Group D places Turkey alongside the United States, Australia, and Paraguay. The USA will command home support, but Turkey have the individual quality to match them on the pitch. Australia and Paraguay are opponents Turkey should beat if they perform to their ceiling. Second place in Group D is the minimum expectation, and topping the group is not unrealistic if the USA’s young squad feels the weight of home pressure.
The qualifying campaign was impressive. Turkey navigated their European group with authority, and the integration of young talent into Vincenzo Montella’s system has been seamless. The Italian manager has brought a tactical discipline that Turkey sometimes lacked under previous coaches — the chaotic brilliance has been channelled into a more structured approach without sacrificing the flair that makes this team exciting. At prices around 50/1 to 66/1 for the outright, Turkey are the dark horse I would most want in a long-range each-way bet.
Uruguay: Eternal Punchers Above Their Weight
A country of 3.5 million people with two World Cup trophies. That ratio of titles to population is the most extraordinary statistic in football, and it tells you something fundamental about Uruguay: they always find a way to compete at the highest level, regardless of what the numbers say they should be capable of.

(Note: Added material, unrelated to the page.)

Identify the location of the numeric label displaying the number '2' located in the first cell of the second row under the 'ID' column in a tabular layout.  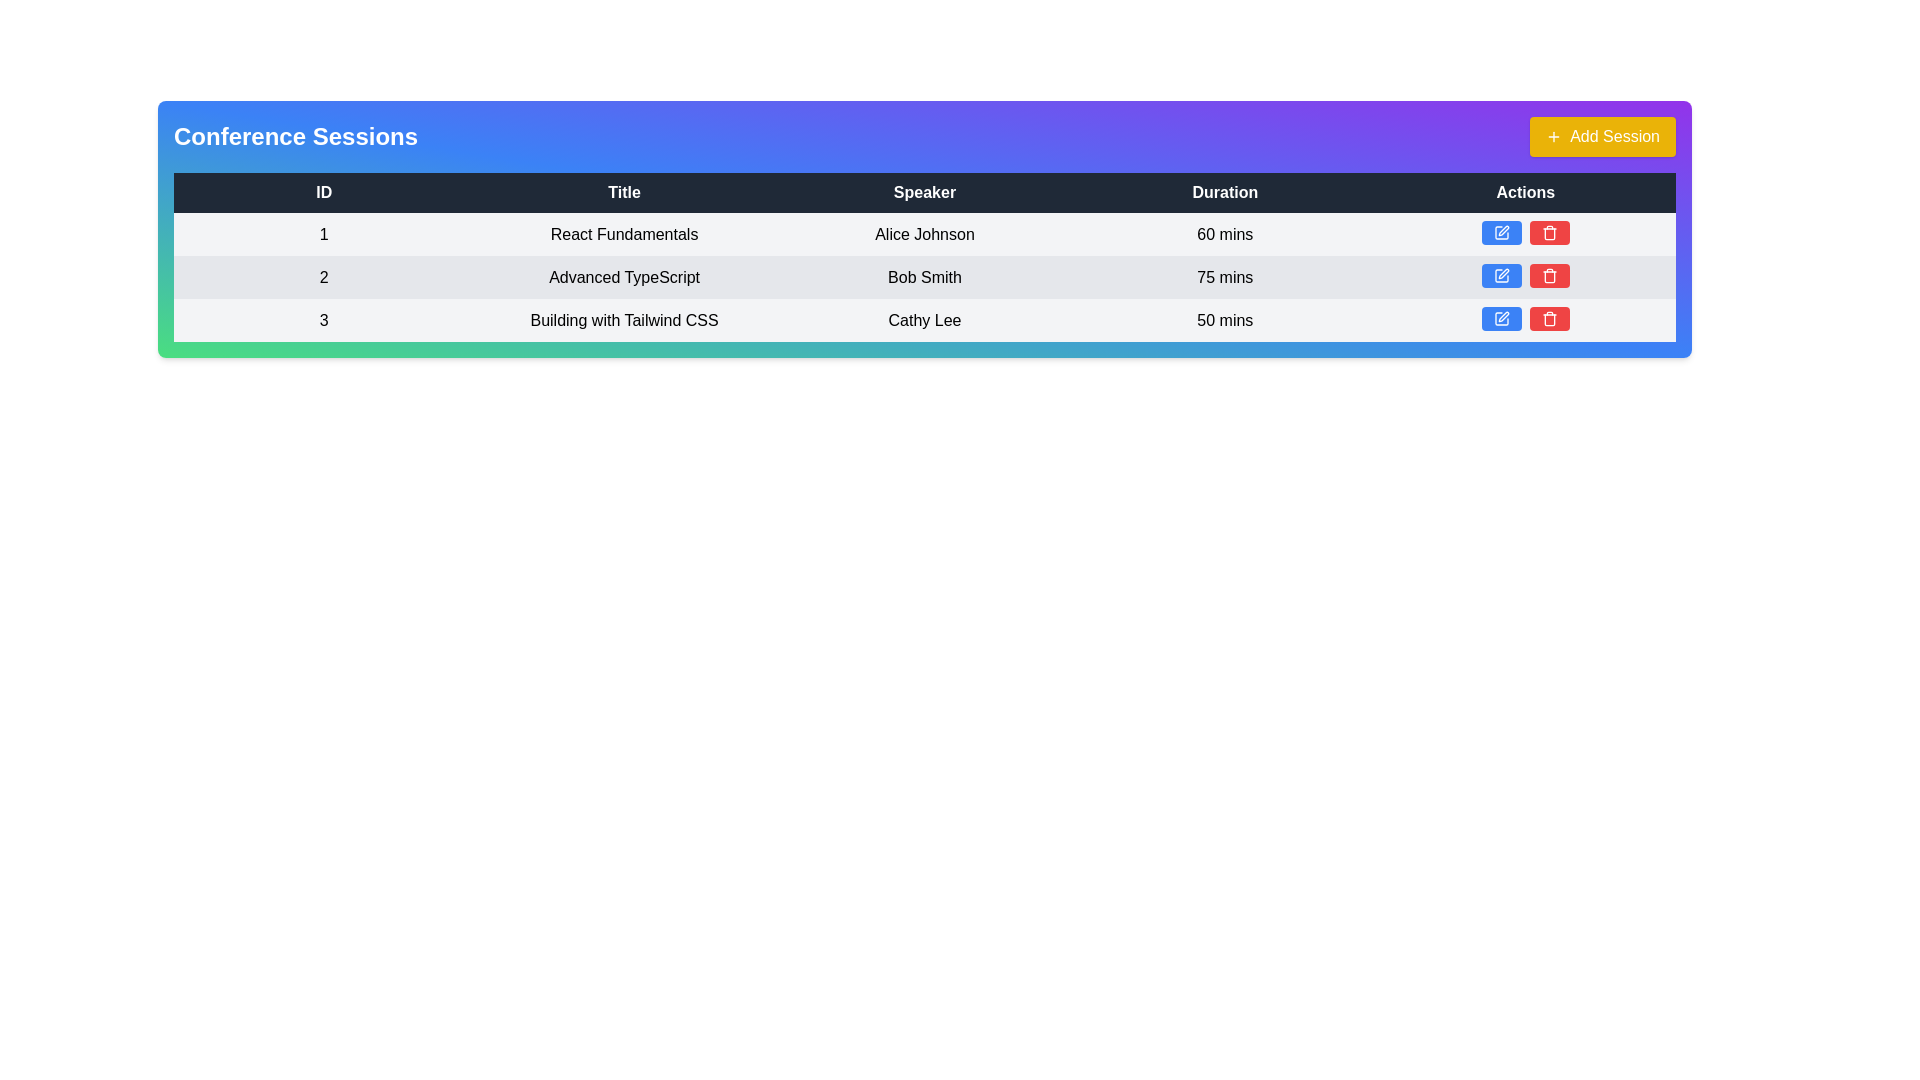
(324, 277).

The current squad represents yet another cycle of Uruguayan renewal. The Cavani-Suárez-Godín era has passed, but in its place has risen a generation led by Darwin Núñez, Federico Valverde, and Ronald Araújo. Núñez — who Liverpool fans in Ireland will know all too well — brings a chaotic, relentless energy to the attack that defenders hate facing in tournament football. Valverde, arguably the most complete midfielder in world football when fit, drives the team from box to box with an athleticism that overwhelms opponents in the second half of tight matches. Araújo provides the defensive bedrock that every successful Uruguayan team has been built upon.
Group H places Uruguay alongside Spain, Saudi Arabia, and Cabo Verde. Spain are the clear favourites, but second place is well within Uruguay’s reach, and their track record in World Cup knockout rounds is remarkable. Uruguay reached the semi-finals in 2010 and the quarter-finals in 2018 — deep runs that most “dark horses” can only dream of. This is a team with genuine tournament pedigree, priced as if they are an afterthought.
What makes Uruguay particularly dangerous in this format is their mentality in knockout football. Marcelo Bielsa’s influence — his stint as manager infused a pressing intensity that previous Uruguay sides lacked — has combined with the traditional Uruguayan garra to produce a team that is both tactically modern and psychologically hardened. They do not wilt under pressure. They do not freeze in penalty shootouts. They embrace the chaos of sudden death, and that quality alone makes them a threat to any opponent from the quarter-finals onward.
The current outright odds on all five of these teams suggest the market is underweighting their realistic ceiling. Dark horses do not emerge from nowhere — they emerge from squads with European experience, managers with tactical clarity, and draws that offer a pathway. Morocco, Colombia, Japan, Turkey, and Uruguay all meet those criteria. At least one of them will still be standing in the final week of July, and the punter who identified them early will be the one collecting.